• THE REQUEST:
Render every line of all the records below as a JSON list of strings, one string per line, omitting blank lines and leaving the pictures out of the answer.

### GIVEN ENTRIES ###

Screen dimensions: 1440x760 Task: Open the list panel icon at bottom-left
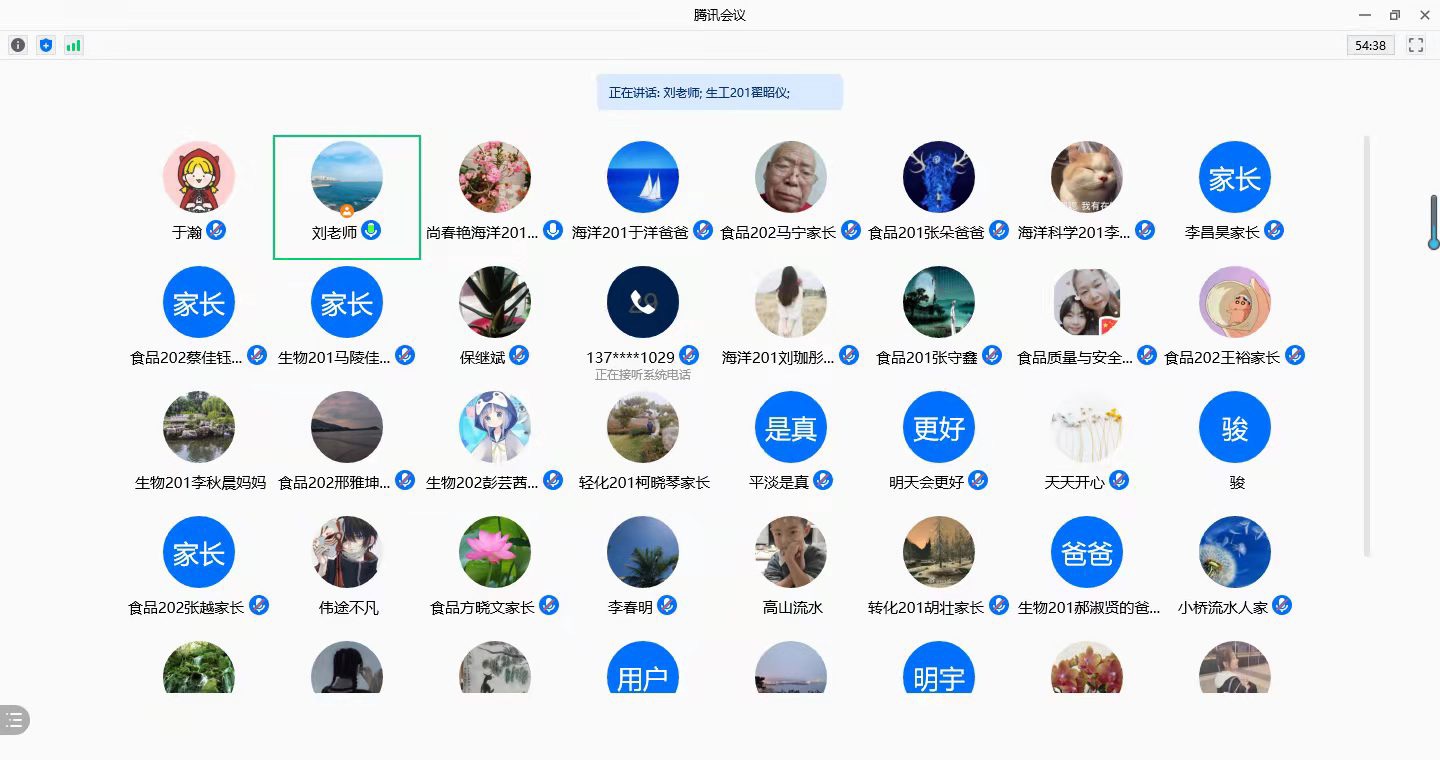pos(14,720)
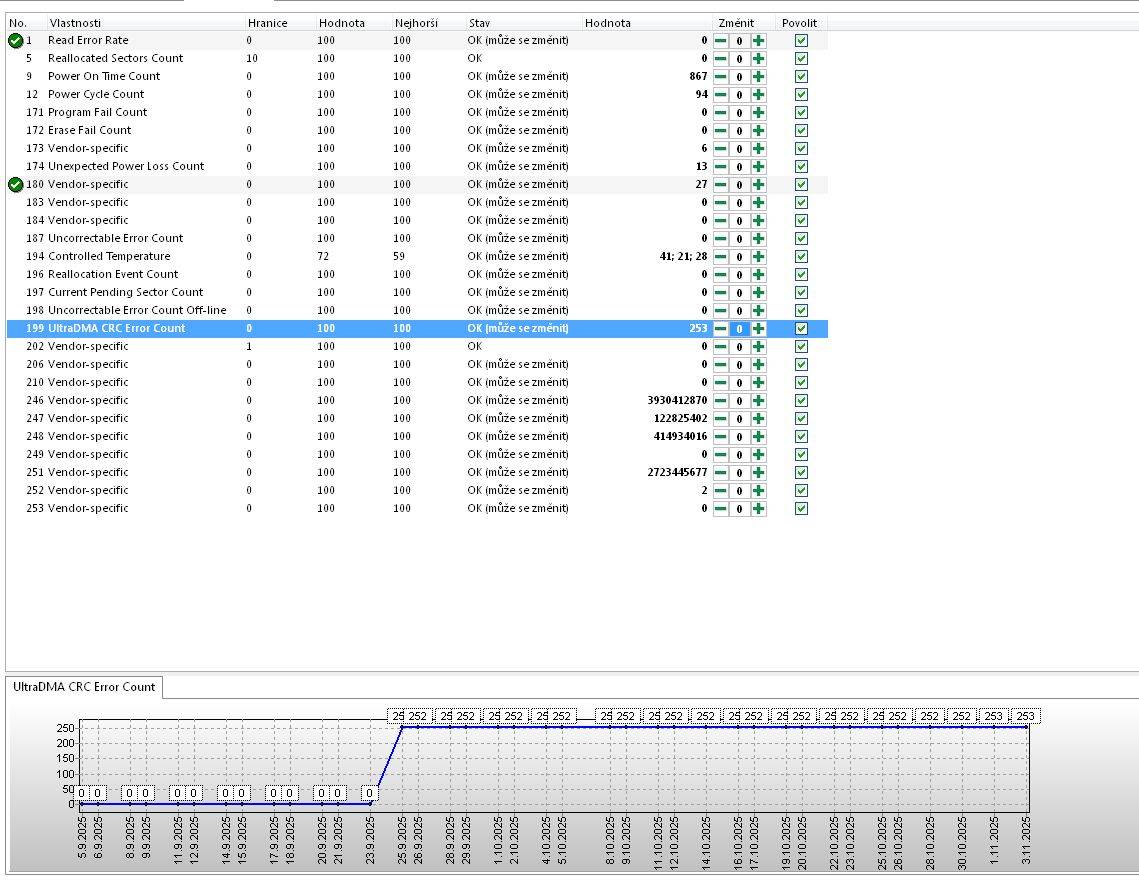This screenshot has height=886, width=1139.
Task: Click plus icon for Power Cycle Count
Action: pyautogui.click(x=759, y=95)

###

• RESPONSE TO THIS EXERCISE:
[
  "Screen dimensions: 1440x760 Task: Open the list panel icon at bottom-left",
  "pos(14,720)",
  "This screenshot has height=886, width=1139.",
  "Task: Click plus icon for Power Cycle Count",
  "Action: pyautogui.click(x=759, y=95)"
]